Leonardo Van Dijl voulait raconter une histoire qui offrirait une voie de sortie à Julie, en montrant comment, peu à peu, elle reprend le contrôle de son existence. Le réalisateur précise : "Sa décision de se taire introduit une énergie singulière, à la fois libératrice et rebelle, qui oblige le film à suivre son rythme, sans qu’elle cède aux pressions de la société. Au fil du récit, on découvre en Julie une héroïne contemporaine, qui met en lumière les injonctions et les injustices invisibles de notre époque. Telle Antigone, Julie ose dire « non ». Dans un monde qui la pousse à parler, elle reste muette, ce qui amène son entourage à réellement l’écouter."
"Le silence peut être une violence qui vous ronge et anéantit votre identité. En même temps, prendre la parole peut aussi vous exploser à la figure. Que faire face à ce dilemme? Confronté à la force destructrice des non-dits ou au danger de la parole publique, on risque de perdre quelque chose dans les deux cas. En fin de compte, la question existentielle que JULIE KEEPS QUIET pose, c’est : « Être ou ne pas être? »."
Leonardo van Dijl est un auteur réalisateur belge. Son court-métrage Stéphanie (2020) a été sélectionné et récompensé dans plus de 150 festivals dont Cannes, San Sébastian et Toronto.

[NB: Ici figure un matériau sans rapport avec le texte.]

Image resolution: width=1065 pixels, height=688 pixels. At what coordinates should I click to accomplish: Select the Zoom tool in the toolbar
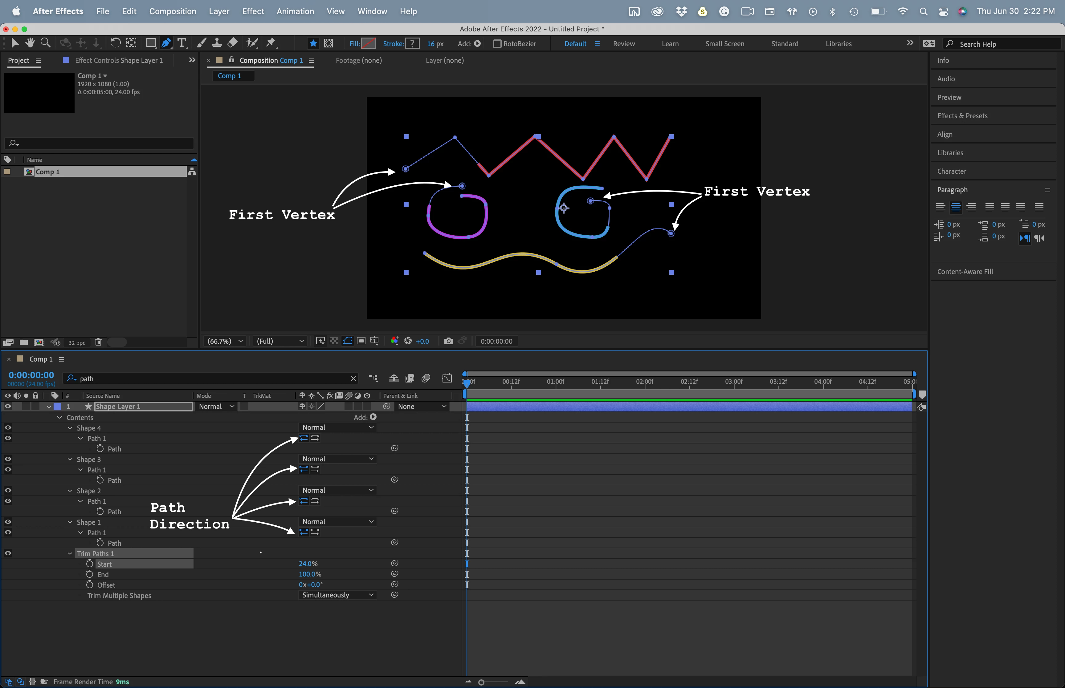coord(45,43)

Présenté à la Semaine de la Critique au Festival de Cannes 2024, Julie se tait est son premier long métrage.
La majorité des acteurs sont non-professionnels. Leonardo Van Dijl a reçu beaucoup de réponses à son appel à casting et Tessa Van den Broeck s’est présentée dès le deuxième jour. Il se rappelle : "Sa joie de vivre était tellement communicative qu’on avait du mal à l’imaginer à la place de Julie. Entre la lumière qu’elle dégageait et l’ombre du mutisme de Julie, le contraste avait de quoi fendre le cœur."
"Sa vidéo d’audition nous a tirés des larmes, à ma coscénariste Ruth et moi. Et une fois qu’on a trouvé Julie, le choix des autres comédiens s’est fait facilement. On a d’ailleurs recruté plusieurs amis de Tessa et de nombreux joueurs de son club de tennis se sont retrouvés dans le film. On savait depuis le début que Tessa était douée, mais elle a vraiment crevé l’écran pendant le tournage. C’était incroyable à voir."
"J’ai remarqué que les joueurs de tennis sont de bons acteurs, parce qu’ils sont souvent très malins, avec une mémoire musculaire rapide. Ils ont l’habitude de recevoir des commentaires et de les intégrer sur le champ."
Leonardo Van Dijl a tourné Julie se tait en 35mm en collaboration avec un chef opérateur chevronné : Nicolas Karakatsanis, connu pour avoir œuvré sur Moi, Tonya, Cruella, Bullhead ou encore Dumb Money. Le cinéaste raconte : "Filmer sur pellicule n’ajoute pas simplement de la texture, ça renverse complètement la manière d’appréhender les choses. On fait place à la vulnérabilité. Avant de filmer, on pesait le pour et le contre de chaque larme, chaque soupir, chaque prise, chaque bobine."
"Il ne fallait pas en rajouter des tonnes sous prétexte que c’était un drame. Chaque élément semblait précieux. Le silence de Julie devait prendre une qualité rare, intentionnelle, intemporelle. On est même allé jusqu’à tourner la scène finale en 65 mm. On devait sentir que tout chez Julie avait une immense valeur, que son expérience était spéciale."
Leonardo Van Dijl et sa coscénariste Ruth Becquart ont voulu réintroduire de la poésie dans un sujet qui en est totalement dénué (le sport) : "Ça tient à ce qu’on qualifie en temps normal d’« ordinaire ». Julie traverse une période où elle se trouve incapable de s’aimer telle qu’elle est. En prenant conscience des petites choses de la vie et de la beauté qu’elles renferment, elle commence à renouer avec le monde. Son affection pour son chien, son sketch pour l’école, ses séances de kiné. C’étaient ces moments qui, à nos yeux, lui permettraient de se retrouver elle-même."